Altimetry peaks at sea ice

Image of the Month - July 2011

Sea ice cover deduced from altimetry echo shapes for the austral winter of 2009 and 2010 (yellow sea ice cover for both winters, red only 2009, blue only for 2010). For comparison an indication of scatterometer measurements is given for 2009, which is matching quite well with the altimetry-deduced sea ice cover for the same year. (Credits ISRO/SAC)

 
Antarctica is a frozen continent. However, sea ice around it mostly forms and melts each year, since the Southern Ocean that surrounds it is open (contrary to the Arctic Ocean, enclosed by lands). Variations occur from one year to the other, with impacts on iceberg sheddings, marine animals... However, the Southern Ocean is not a place where a ship can safely navigate and easily take measurements, even when the ocean is ice-free. It is next to impossible in the core of the Austral winter. So satellites are the only way of really monitoring ice cover around Antarctica.
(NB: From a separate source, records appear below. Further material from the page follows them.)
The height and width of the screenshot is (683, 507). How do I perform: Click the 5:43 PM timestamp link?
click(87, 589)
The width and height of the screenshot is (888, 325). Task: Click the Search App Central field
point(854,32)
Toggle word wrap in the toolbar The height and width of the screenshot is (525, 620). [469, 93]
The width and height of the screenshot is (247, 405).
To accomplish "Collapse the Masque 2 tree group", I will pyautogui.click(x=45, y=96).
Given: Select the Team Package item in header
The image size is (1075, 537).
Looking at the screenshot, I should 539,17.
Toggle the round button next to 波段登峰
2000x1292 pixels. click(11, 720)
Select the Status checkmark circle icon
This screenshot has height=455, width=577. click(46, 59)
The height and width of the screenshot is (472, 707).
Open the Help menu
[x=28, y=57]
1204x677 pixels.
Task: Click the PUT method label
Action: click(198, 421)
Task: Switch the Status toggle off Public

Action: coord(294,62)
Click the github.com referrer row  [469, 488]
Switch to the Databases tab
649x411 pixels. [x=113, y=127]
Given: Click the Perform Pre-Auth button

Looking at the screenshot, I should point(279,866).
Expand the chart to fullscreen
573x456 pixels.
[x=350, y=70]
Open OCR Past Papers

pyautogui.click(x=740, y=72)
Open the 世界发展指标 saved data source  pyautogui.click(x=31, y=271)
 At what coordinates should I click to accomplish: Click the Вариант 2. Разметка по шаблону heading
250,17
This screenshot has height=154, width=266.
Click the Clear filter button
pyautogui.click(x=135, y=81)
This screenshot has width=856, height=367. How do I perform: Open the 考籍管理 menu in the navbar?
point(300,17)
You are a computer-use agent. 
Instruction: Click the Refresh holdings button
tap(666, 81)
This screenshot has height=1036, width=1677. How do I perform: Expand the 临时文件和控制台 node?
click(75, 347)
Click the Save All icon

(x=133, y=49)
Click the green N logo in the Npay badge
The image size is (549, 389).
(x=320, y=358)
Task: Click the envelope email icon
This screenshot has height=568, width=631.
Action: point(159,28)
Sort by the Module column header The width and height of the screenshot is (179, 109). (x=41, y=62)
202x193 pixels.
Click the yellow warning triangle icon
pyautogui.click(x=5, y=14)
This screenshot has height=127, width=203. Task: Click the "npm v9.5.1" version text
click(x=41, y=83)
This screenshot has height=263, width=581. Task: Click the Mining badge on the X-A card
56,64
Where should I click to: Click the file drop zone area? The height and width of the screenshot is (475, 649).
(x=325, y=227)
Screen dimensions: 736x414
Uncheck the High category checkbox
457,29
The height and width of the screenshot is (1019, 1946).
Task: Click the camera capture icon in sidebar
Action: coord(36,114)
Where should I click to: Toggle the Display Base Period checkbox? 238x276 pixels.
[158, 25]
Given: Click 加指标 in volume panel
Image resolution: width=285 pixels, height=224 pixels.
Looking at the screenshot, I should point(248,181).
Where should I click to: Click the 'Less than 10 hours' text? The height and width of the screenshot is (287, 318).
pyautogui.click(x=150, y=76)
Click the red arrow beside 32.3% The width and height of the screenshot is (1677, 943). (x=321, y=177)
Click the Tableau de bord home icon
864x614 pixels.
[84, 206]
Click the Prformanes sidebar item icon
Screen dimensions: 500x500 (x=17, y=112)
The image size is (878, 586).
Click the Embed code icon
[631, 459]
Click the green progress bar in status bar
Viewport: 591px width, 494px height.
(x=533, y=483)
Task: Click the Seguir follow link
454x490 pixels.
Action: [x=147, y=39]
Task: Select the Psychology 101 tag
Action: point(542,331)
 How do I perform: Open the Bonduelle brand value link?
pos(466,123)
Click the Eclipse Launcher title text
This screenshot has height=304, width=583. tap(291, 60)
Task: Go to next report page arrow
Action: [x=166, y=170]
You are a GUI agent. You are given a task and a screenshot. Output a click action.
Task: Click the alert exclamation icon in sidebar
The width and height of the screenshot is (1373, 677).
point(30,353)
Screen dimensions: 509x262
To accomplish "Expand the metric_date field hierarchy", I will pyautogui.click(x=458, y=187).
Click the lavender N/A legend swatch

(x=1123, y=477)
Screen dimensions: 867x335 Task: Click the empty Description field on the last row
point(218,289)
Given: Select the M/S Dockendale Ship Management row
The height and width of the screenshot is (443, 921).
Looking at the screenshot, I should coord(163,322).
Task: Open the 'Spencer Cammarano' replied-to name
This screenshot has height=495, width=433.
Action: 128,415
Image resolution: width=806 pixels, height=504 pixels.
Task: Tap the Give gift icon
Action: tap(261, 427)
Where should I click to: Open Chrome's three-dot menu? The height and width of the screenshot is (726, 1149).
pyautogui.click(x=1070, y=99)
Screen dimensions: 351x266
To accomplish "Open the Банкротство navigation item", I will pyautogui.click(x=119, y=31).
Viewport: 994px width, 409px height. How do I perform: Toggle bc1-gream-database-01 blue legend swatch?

Altimetry can observe sea ice in different ways. We already wrote about some of them. Today is still another one. Altimeter radar waves do not bounce back in the same way over water or ice. When the waves are bouncing on ice, the echoes are much "peakier" than over water. A parameter can be included in altimetry data that measures this "peakiness'. Thus when such peaky echoes are encountered over ocean, it is a sign that there is sea ice rather than water.

Jason-2 has been measuring the sea surface height, and incidentally a number of other parameters, for three years now. With the future Saral mission and the AltiKa altimeter onboard, other information will be added, and the time series continued.